Your output should be exactly the lines from the one containing "2026) (320, 733)" through the final line of the records, both included, with every picture left out.

── SUPPLIED RECORDS

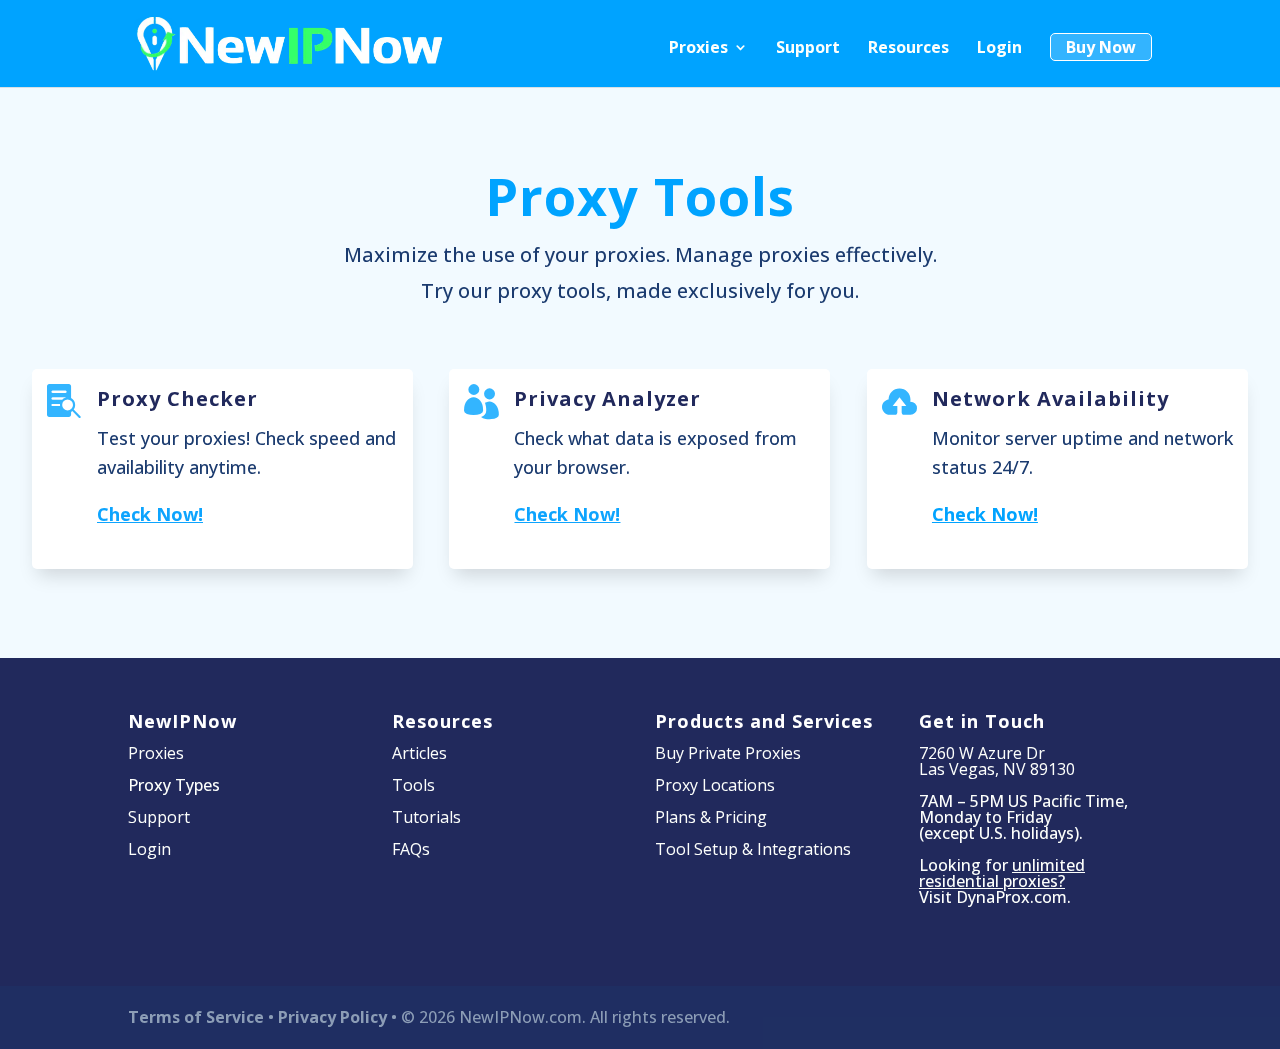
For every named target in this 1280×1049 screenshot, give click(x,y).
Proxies (698, 49)
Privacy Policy (332, 1017)
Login (999, 49)
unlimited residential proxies (1002, 873)
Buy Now (1101, 47)
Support (808, 49)
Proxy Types (174, 785)
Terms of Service (196, 1017)
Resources (908, 49)
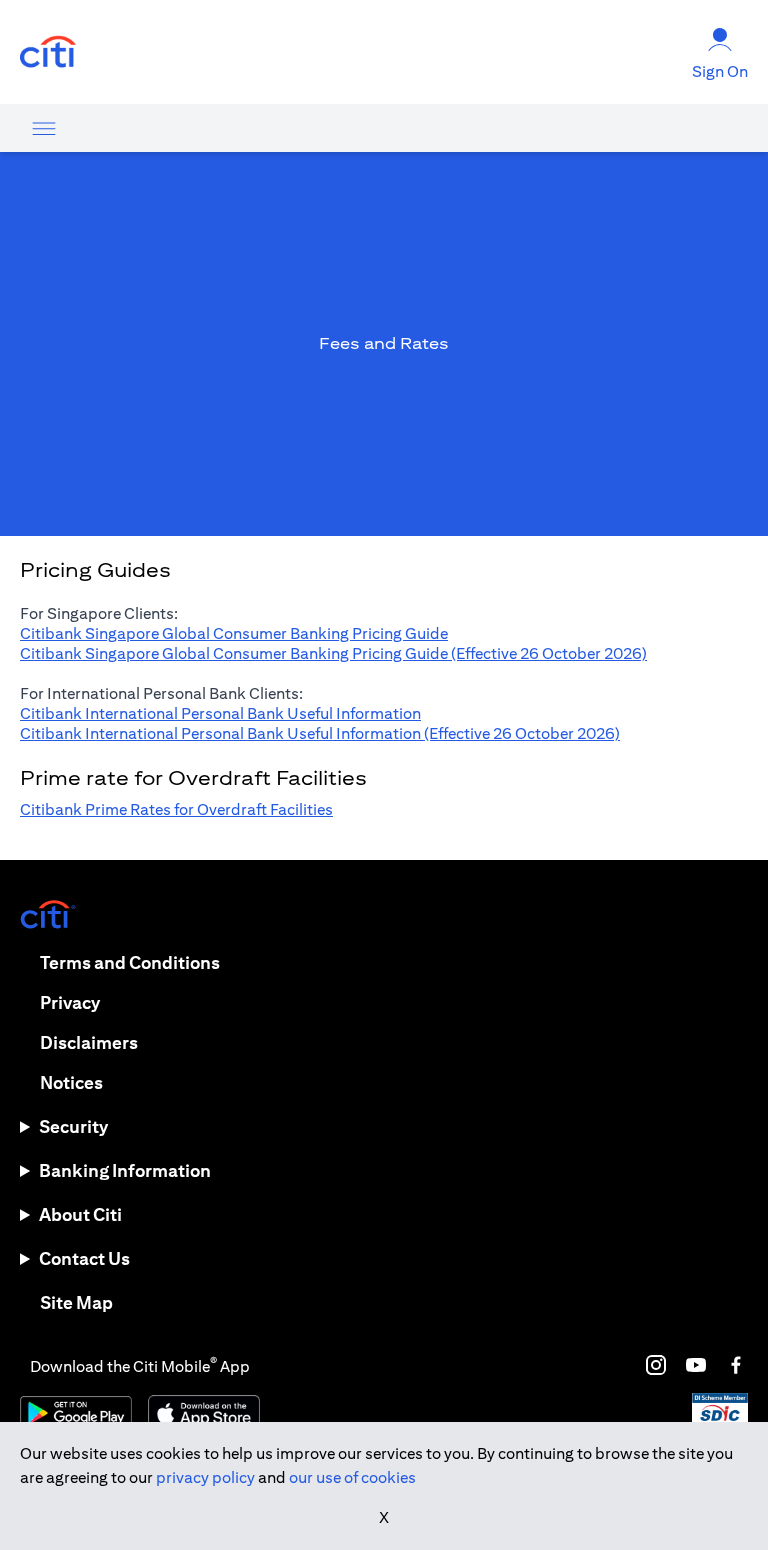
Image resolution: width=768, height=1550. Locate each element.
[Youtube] (696, 1365)
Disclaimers (89, 1042)
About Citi (80, 1214)
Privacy (70, 1002)
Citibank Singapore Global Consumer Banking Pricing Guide (234, 633)
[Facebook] (736, 1365)
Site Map (76, 1302)
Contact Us (84, 1258)
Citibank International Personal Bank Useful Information (220, 713)
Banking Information (125, 1170)
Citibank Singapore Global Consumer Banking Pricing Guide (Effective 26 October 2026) (333, 653)
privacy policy (205, 1477)
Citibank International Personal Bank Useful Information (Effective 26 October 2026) (320, 733)
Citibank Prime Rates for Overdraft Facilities (176, 809)
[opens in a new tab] (48, 52)
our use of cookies (352, 1477)
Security (73, 1126)
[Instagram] (656, 1365)
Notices (71, 1082)
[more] (44, 128)
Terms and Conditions (130, 962)
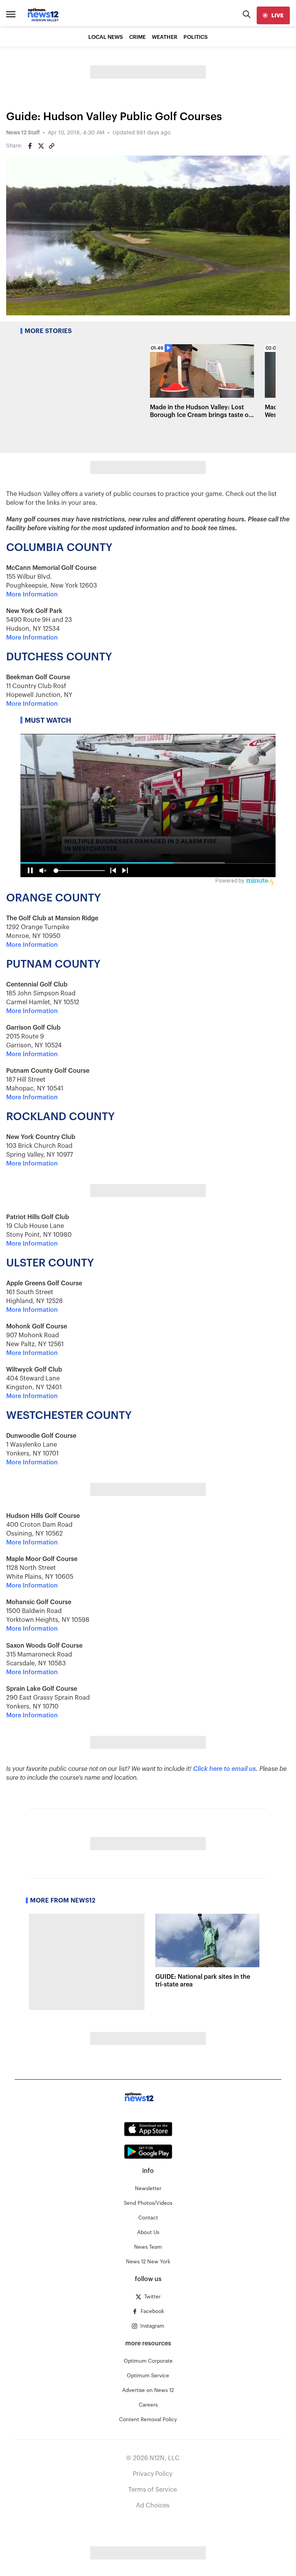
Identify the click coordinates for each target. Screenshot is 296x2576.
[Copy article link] (52, 146)
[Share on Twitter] (41, 146)
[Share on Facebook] (30, 146)
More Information (32, 594)
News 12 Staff (23, 133)
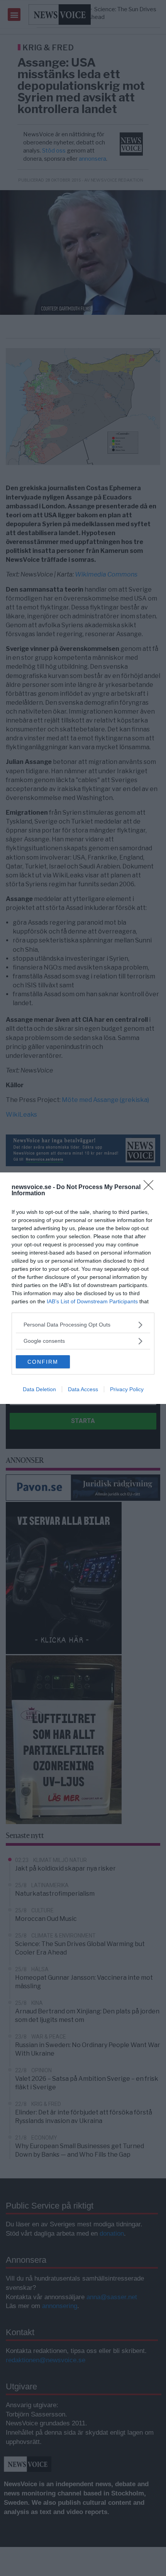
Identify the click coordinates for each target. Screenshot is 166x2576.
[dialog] (83, 1288)
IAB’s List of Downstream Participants (92, 1301)
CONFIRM (42, 1362)
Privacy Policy (127, 1389)
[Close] (151, 1187)
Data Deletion (39, 1389)
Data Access (83, 1389)
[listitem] (83, 1325)
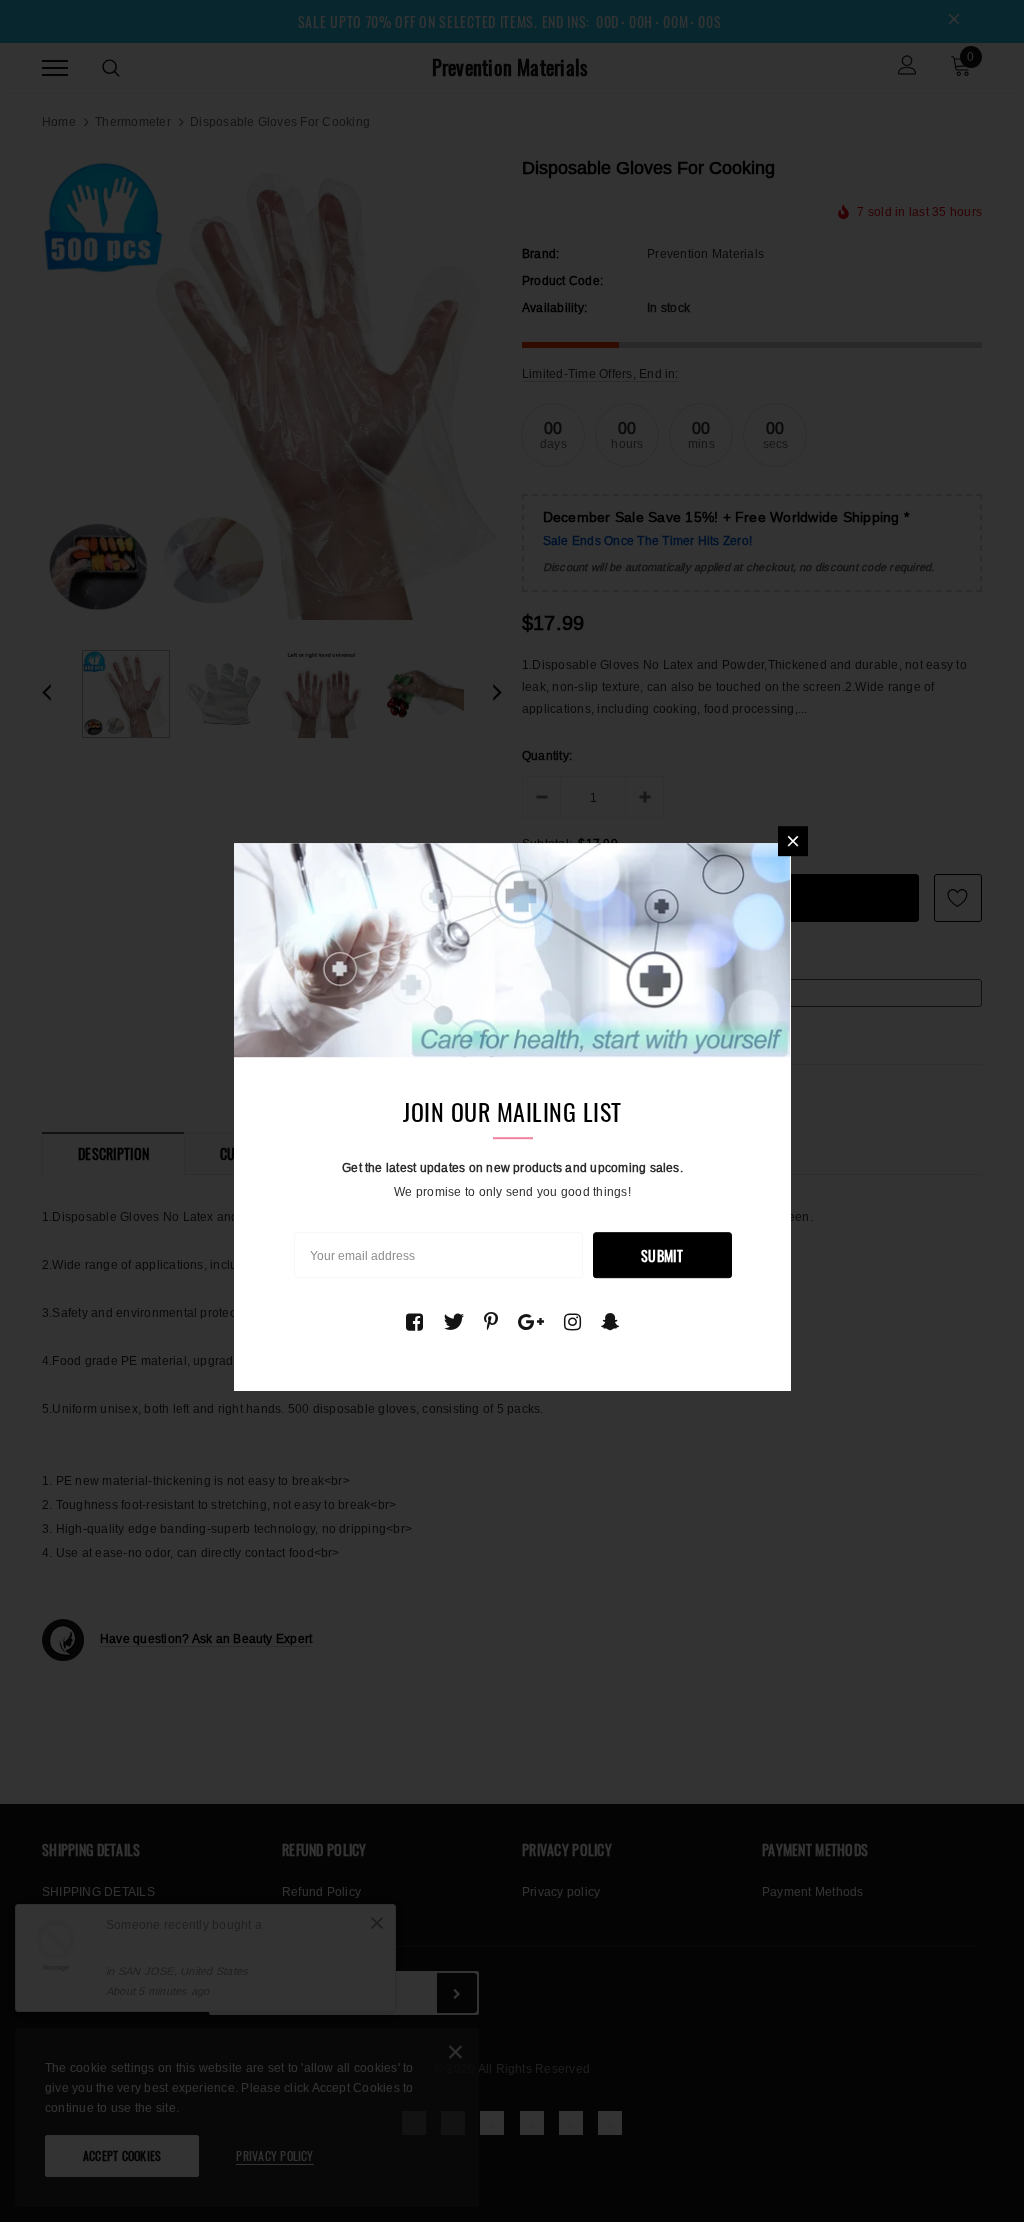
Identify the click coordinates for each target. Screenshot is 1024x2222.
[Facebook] (414, 1322)
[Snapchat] (610, 1322)
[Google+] (531, 1322)
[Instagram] (572, 1322)
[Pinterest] (491, 1322)
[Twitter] (453, 1322)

────

== RESULT OF THE EXERCISE ==
Citibank International Personal Bank Useful Information (Effective 26 October 2026) (320, 733)
Citibank Prime Rates for Overdraft Facilities (176, 809)
[opens in a new tab] (48, 52)
our use of cookies (352, 1477)
Security (73, 1126)
[Instagram] (656, 1365)
Notices (71, 1082)
[more] (44, 128)
Terms and Conditions (130, 962)
Identify the click coordinates for each target. Screenshot is 296x2576.
[Copy article link] (52, 146)
[Share on Twitter] (41, 146)
[Share on Facebook] (30, 146)
More Information (32, 594)
News 12 Staff (23, 133)
Identify the click coordinates for each target. Screenshot is 166x2576.
[dialog] (83, 1288)
IAB’s List of Downstream Participants (92, 1301)
CONFIRM (42, 1362)
Privacy Policy (127, 1389)
[Close] (151, 1187)
Data Deletion (39, 1389)
Data Access (83, 1389)
[listitem] (83, 1325)
Identify the click coordinates for each target. Screenshot is 1024x2222.
[Facebook] (414, 1322)
[Snapchat] (610, 1322)
[Google+] (531, 1322)
[Instagram] (572, 1322)
[Pinterest] (491, 1322)
[Twitter] (453, 1322)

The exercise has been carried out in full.